Un autre ordre de beautés, que le génie de Shakspeare avait devancé, mais dont l’effet dut être grand, c’était le monologue de Caton sur l’immortalité de l’ame, et cette délibération solennelle avant le suicide.
En tout, cette tragédie offrait, avec quelques beautés neuves, une imitation correcte, mais affaiblie, de la manière de Corneille. Conduite avec peu d’art, dans sa régularité, elle fut un effort remarquable, mais impuissant, pour changer la forme du théâtre anglais, une œuvre de critique, et non de fondateur. Elle ne fut pas inutile à Voltaire, pour le choix des ornemens qu’il a jetés dans ses pièces romaines, Brutus, Catilina, la Mort de César, Rome sauvée.
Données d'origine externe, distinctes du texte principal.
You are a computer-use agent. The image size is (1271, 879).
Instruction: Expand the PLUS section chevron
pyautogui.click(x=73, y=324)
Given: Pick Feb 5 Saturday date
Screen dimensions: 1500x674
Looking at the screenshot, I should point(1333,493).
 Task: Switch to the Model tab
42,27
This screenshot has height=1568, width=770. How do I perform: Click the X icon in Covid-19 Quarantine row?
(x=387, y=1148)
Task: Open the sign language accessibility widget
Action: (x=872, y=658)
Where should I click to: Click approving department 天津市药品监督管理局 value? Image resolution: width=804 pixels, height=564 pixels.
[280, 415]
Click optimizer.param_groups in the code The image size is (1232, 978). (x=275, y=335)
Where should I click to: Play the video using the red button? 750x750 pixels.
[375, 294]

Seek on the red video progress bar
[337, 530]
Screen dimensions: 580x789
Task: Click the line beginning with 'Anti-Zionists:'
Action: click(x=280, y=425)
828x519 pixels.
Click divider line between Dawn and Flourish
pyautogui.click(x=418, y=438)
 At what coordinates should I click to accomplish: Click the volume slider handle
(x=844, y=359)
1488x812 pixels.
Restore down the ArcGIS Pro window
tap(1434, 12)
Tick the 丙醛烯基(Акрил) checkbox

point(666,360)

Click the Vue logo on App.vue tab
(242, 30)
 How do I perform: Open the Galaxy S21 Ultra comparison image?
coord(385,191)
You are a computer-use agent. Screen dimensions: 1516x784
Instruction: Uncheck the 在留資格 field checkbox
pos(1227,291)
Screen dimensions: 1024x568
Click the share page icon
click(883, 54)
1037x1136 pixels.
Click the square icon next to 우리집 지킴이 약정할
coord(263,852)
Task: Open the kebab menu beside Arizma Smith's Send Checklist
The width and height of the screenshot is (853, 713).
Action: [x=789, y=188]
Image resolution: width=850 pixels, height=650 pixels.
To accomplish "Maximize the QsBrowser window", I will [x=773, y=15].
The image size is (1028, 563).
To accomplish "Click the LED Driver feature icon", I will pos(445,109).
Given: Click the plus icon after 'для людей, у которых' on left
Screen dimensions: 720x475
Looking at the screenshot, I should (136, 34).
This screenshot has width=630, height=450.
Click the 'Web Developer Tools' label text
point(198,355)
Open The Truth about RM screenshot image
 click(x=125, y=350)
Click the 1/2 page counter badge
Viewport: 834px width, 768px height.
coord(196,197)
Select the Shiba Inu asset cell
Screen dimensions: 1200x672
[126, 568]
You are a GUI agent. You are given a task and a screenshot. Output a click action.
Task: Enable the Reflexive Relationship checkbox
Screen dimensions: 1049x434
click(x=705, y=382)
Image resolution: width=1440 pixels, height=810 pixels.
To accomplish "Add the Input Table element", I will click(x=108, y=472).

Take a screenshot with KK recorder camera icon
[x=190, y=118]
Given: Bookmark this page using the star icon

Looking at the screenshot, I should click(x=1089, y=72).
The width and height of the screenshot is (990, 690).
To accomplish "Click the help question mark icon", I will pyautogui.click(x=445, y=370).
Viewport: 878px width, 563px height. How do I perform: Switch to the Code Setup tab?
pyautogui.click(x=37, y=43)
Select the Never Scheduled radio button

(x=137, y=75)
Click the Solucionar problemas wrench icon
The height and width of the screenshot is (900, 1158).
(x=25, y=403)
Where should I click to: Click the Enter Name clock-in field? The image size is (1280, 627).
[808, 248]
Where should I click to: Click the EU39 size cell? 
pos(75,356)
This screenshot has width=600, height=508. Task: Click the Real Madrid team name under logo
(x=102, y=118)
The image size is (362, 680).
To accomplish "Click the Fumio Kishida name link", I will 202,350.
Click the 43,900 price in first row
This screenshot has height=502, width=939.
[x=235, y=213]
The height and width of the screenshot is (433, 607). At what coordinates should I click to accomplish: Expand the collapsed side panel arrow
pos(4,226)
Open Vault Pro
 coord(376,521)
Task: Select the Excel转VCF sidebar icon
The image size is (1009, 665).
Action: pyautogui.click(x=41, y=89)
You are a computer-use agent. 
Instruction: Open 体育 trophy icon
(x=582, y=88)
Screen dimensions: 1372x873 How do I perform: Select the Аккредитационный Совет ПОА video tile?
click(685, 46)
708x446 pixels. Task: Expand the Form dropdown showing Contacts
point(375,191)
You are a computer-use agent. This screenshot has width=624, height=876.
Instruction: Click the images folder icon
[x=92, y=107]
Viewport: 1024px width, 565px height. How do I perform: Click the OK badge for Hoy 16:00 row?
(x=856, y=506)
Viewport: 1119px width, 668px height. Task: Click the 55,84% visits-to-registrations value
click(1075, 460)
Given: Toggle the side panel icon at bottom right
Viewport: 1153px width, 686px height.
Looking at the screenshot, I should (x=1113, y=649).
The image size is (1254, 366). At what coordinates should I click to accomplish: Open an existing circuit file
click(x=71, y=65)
Il en a même emprunté littéralement quelques beaux traits.
Ces vers de la Mort de César :
Nos imprudens aïeux n’ont vaincu que pour lui.
Ces dépouilles des rois, ce sceptre de la terre,
Six cents ans de vertus, de travaux et de guerre,
César jouit de tout, et dévore le fruit
Que six siècles de gloire à peine avaient produit.